## AIM OF THE EXERCISE
Once you have read the records below, print them again exactly as they stand.

## INFORMATION SUPPLIED
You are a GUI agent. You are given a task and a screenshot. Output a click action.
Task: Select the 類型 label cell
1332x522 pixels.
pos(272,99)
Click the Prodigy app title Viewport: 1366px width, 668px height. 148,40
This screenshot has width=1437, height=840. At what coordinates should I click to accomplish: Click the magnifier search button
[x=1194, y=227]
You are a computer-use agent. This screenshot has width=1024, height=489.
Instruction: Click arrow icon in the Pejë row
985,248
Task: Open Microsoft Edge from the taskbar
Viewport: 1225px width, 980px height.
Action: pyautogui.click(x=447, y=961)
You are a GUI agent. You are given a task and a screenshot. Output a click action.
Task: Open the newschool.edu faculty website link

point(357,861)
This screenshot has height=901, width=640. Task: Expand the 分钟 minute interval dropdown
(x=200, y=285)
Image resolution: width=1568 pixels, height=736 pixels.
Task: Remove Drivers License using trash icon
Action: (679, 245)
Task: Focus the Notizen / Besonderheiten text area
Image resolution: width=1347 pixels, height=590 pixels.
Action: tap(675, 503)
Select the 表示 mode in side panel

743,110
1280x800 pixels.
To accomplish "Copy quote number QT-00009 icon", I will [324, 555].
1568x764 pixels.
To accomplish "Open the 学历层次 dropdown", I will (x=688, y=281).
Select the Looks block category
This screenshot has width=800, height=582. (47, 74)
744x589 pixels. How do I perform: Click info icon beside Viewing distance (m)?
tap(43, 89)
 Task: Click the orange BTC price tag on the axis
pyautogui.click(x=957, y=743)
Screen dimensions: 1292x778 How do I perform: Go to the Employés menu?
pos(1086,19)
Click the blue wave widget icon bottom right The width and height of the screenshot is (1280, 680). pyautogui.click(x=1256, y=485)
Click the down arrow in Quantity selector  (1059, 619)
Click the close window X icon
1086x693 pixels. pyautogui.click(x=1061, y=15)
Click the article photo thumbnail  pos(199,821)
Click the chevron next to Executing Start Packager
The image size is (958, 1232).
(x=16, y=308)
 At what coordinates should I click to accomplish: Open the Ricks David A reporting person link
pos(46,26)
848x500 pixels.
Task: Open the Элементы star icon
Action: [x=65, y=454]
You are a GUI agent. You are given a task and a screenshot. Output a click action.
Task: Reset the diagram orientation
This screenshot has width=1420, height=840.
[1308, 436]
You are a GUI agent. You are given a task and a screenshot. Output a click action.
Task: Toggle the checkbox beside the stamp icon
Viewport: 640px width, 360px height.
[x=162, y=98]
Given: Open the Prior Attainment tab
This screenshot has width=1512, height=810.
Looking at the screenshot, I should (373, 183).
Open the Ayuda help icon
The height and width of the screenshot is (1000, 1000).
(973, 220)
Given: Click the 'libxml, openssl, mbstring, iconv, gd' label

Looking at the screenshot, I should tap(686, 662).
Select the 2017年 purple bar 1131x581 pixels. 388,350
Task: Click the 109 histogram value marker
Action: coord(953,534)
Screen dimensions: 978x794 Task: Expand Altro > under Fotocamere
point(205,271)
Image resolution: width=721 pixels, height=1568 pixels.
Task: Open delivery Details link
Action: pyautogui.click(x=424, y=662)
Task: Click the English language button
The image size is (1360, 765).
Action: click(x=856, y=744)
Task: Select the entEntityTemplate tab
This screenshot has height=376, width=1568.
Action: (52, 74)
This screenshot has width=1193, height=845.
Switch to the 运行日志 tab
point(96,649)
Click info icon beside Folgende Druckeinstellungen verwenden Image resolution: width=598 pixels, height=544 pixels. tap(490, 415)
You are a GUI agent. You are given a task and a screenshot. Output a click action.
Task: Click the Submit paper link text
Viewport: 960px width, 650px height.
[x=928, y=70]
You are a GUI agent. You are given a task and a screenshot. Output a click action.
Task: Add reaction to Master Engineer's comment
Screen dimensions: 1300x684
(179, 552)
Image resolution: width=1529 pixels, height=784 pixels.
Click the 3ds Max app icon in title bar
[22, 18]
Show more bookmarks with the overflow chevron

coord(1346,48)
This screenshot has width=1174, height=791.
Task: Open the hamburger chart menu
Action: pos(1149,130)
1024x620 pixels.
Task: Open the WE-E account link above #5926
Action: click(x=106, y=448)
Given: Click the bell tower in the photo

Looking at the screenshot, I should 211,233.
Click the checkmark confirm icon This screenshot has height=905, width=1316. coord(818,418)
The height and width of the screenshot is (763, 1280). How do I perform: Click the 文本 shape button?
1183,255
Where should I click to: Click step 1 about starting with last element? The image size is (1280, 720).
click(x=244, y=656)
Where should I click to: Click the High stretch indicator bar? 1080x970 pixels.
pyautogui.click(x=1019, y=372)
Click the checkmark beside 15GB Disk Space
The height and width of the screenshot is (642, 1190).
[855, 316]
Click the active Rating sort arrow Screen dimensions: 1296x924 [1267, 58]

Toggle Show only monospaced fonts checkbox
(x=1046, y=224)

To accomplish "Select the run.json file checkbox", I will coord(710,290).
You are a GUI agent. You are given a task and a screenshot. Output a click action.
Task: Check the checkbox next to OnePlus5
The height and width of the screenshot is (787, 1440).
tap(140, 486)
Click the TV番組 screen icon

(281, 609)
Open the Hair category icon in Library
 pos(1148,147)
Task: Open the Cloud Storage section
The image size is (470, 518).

## RESULT
You are a GUI agent. You are given a task and a screenshot. Output a click action.
Task: Select the 類型 label cell
1332x522 pixels.
pos(272,99)
Click the Prodigy app title Viewport: 1366px width, 668px height. 148,40
This screenshot has width=1437, height=840. At what coordinates should I click to accomplish: Click the magnifier search button
[x=1194, y=227]
You are a computer-use agent. This screenshot has width=1024, height=489.
Instruction: Click arrow icon in the Pejë row
985,248
Task: Open Microsoft Edge from the taskbar
Viewport: 1225px width, 980px height.
Action: pyautogui.click(x=447, y=961)
You are a GUI agent. You are given a task and a screenshot. Output a click action.
Task: Open the newschool.edu faculty website link

point(357,861)
This screenshot has height=901, width=640. Task: Expand the 分钟 minute interval dropdown
(x=200, y=285)
Image resolution: width=1568 pixels, height=736 pixels.
Task: Remove Drivers License using trash icon
Action: (679, 245)
Task: Focus the Notizen / Besonderheiten text area
Image resolution: width=1347 pixels, height=590 pixels.
Action: tap(675, 503)
Select the 表示 mode in side panel

743,110
1280x800 pixels.
To accomplish "Copy quote number QT-00009 icon", I will [324, 555].
1568x764 pixels.
To accomplish "Open the 学历层次 dropdown", I will (x=688, y=281).
Select the Looks block category
This screenshot has width=800, height=582. (47, 74)
744x589 pixels. How do I perform: Click info icon beside Viewing distance (m)?
tap(43, 89)
 Task: Click the orange BTC price tag on the axis
pyautogui.click(x=957, y=743)
Screen dimensions: 1292x778 How do I perform: Go to the Employés menu?
pos(1086,19)
Click the blue wave widget icon bottom right The width and height of the screenshot is (1280, 680). pyautogui.click(x=1256, y=485)
Click the down arrow in Quantity selector  (1059, 619)
Click the close window X icon
1086x693 pixels. pyautogui.click(x=1061, y=15)
Click the article photo thumbnail  pos(199,821)
Click the chevron next to Executing Start Packager
The image size is (958, 1232).
(x=16, y=308)
 At what coordinates should I click to accomplish: Open the Ricks David A reporting person link
pos(46,26)
848x500 pixels.
Task: Open the Элементы star icon
Action: [x=65, y=454]
You are a GUI agent. You are given a task and a screenshot. Output a click action.
Task: Reset the diagram orientation
This screenshot has width=1420, height=840.
[1308, 436]
You are a GUI agent. You are given a task and a screenshot. Output a click action.
Task: Toggle the checkbox beside the stamp icon
Viewport: 640px width, 360px height.
[x=162, y=98]
Given: Open the Prior Attainment tab
This screenshot has width=1512, height=810.
Looking at the screenshot, I should (373, 183).
Open the Ayuda help icon
The height and width of the screenshot is (1000, 1000).
(973, 220)
Given: Click the 'libxml, openssl, mbstring, iconv, gd' label

Looking at the screenshot, I should tap(686, 662).
Select the 2017年 purple bar 1131x581 pixels. 388,350
Task: Click the 109 histogram value marker
Action: coord(953,534)
Screen dimensions: 978x794 Task: Expand Altro > under Fotocamere
point(205,271)
Image resolution: width=721 pixels, height=1568 pixels.
Task: Open delivery Details link
Action: pyautogui.click(x=424, y=662)
Task: Click the English language button
The image size is (1360, 765).
Action: click(x=856, y=744)
Task: Select the entEntityTemplate tab
This screenshot has height=376, width=1568.
Action: (52, 74)
This screenshot has width=1193, height=845.
Switch to the 运行日志 tab
point(96,649)
Click info icon beside Folgende Druckeinstellungen verwenden Image resolution: width=598 pixels, height=544 pixels. tap(490, 415)
You are a GUI agent. You are given a task and a screenshot. Output a click action.
Task: Click the Submit paper link text
Viewport: 960px width, 650px height.
[x=928, y=70]
You are a GUI agent. You are given a task and a screenshot. Output a click action.
Task: Add reaction to Master Engineer's comment
Screen dimensions: 1300x684
(179, 552)
Image resolution: width=1529 pixels, height=784 pixels.
Click the 3ds Max app icon in title bar
[22, 18]
Show more bookmarks with the overflow chevron

coord(1346,48)
This screenshot has width=1174, height=791.
Task: Open the hamburger chart menu
Action: pos(1149,130)
1024x620 pixels.
Task: Open the WE-E account link above #5926
Action: click(x=106, y=448)
Given: Click the bell tower in the photo

Looking at the screenshot, I should 211,233.
Click the checkmark confirm icon This screenshot has height=905, width=1316. coord(818,418)
The height and width of the screenshot is (763, 1280). How do I perform: Click the 文本 shape button?
1183,255
Where should I click to: Click step 1 about starting with last element? The image size is (1280, 720).
click(x=244, y=656)
Where should I click to: Click the High stretch indicator bar? 1080x970 pixels.
pyautogui.click(x=1019, y=372)
Click the checkmark beside 15GB Disk Space
The height and width of the screenshot is (642, 1190).
[855, 316]
Click the active Rating sort arrow Screen dimensions: 1296x924 [1267, 58]

Toggle Show only monospaced fonts checkbox
(x=1046, y=224)

To accomplish "Select the run.json file checkbox", I will coord(710,290).
You are a GUI agent. You are given a task and a screenshot. Output a click action.
Task: Check the checkbox next to OnePlus5
The height and width of the screenshot is (787, 1440).
tap(140, 486)
Click the TV番組 screen icon

(281, 609)
Open the Hair category icon in Library
 pos(1148,147)
Task: Open the Cloud Storage section
The image size is (470, 518).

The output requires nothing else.